I'm using standalone not accessible to the world (so I cannot give you access). Some info
- the sites are HTTPS to the world behind a load balancer that acts as an SSL proxy.
- the generator is on the same server as the website to be crawled.
- for other reasons the there is a hosts entry for the domain on the web server (so other processes avoid the load balancer and hit web server direct)
- I obviously want the sitemap to have HTTPS links in it
- I don't care if I crawl HTTP or HTTPS
So I can get this working OK using HTTP hitting website direct but this generates XML sitemap with HTTP links.
I've tried using the 'IP address for crawling' as the external IP and setting the starting URL as the HTTPS address but get:
There was an error while retrieving the URL specified: [external links are visible to admins only]

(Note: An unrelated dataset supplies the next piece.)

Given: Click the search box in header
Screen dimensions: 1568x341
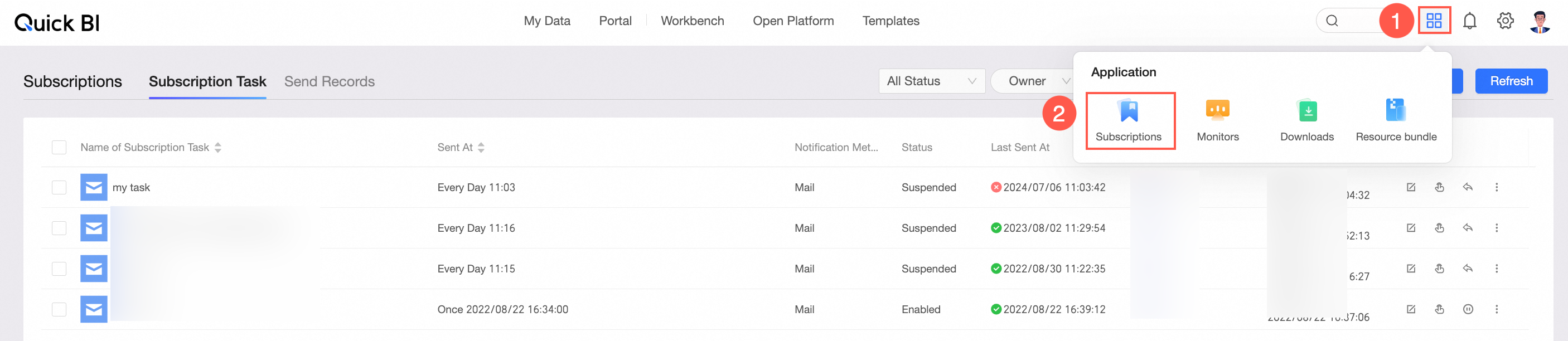Looking at the screenshot, I should [x=1348, y=21].
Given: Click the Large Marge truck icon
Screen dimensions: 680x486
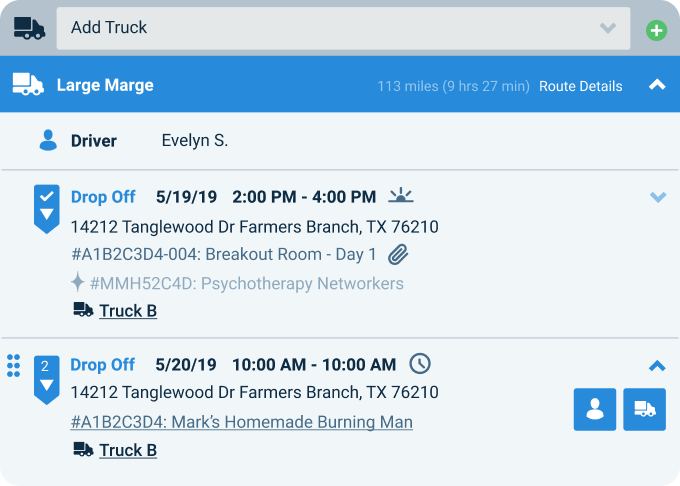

I can telnet to the external IP port 443 ok so it can certainly connect.
- Am I doing something wrong or missing a config setting?
- Is there a way to crawl HTTP but use HTTPS links? I'm guessing not.

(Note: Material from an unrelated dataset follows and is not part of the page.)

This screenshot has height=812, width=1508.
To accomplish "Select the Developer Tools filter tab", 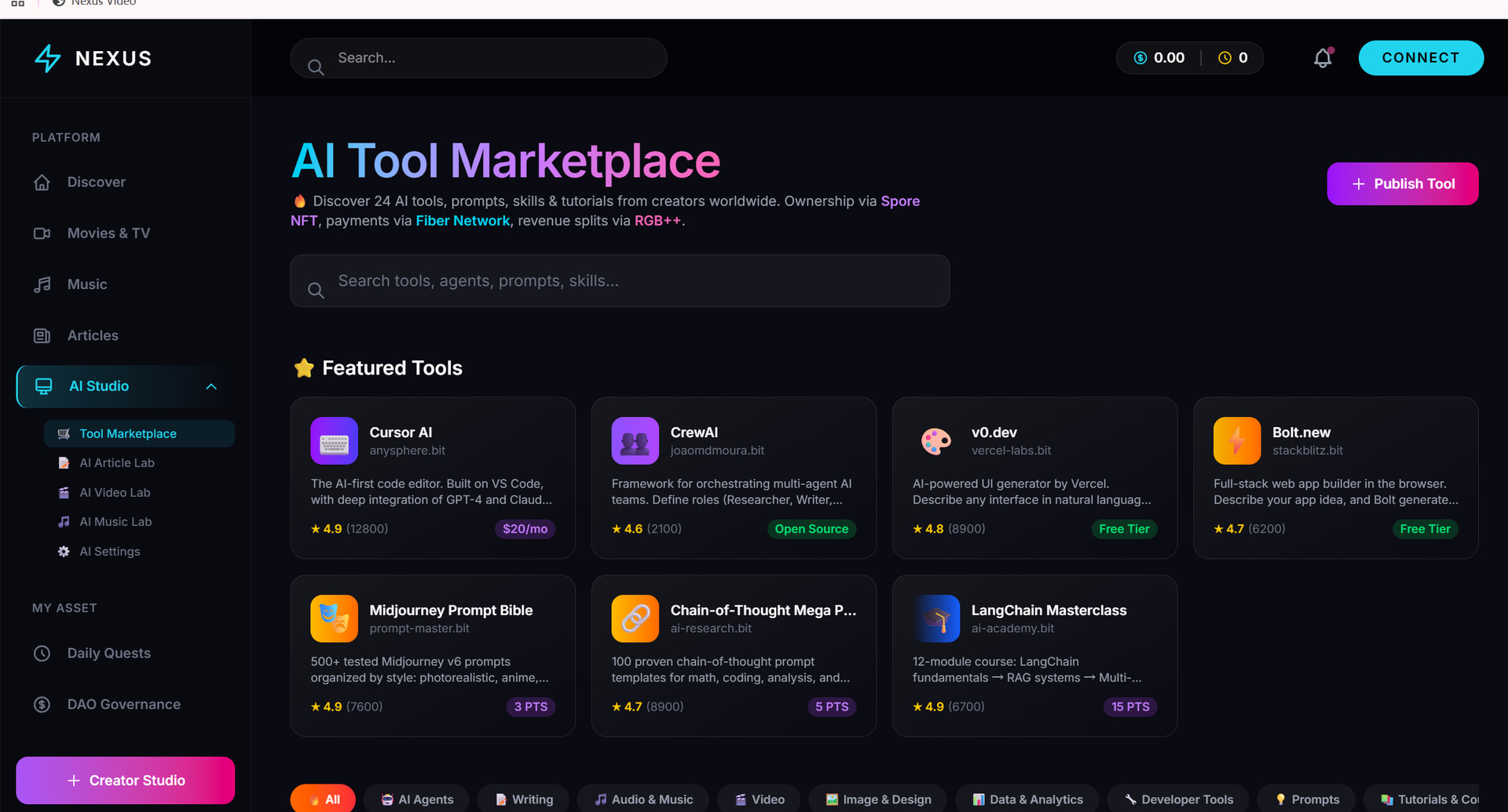I will [1178, 799].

A side issue - I want to invoke the crawl via a remote scheduler using the web cron URL:
- I want to hit the generator internally using an IP but this breaks the XSL stylesheet links - can I adjust that? I've disabled the XSL stylesheet for now in the config so not a massive issue.
- This web cron endpoint always seems to report a 200 even if there was a failure. I want the scheduler to know there was a failure so it can tell us. Is that possible?
- This web cron endpoint returns lots of HTML - it would be nice if there was a raw text response mode. Is that possible?
Many thanks, Chris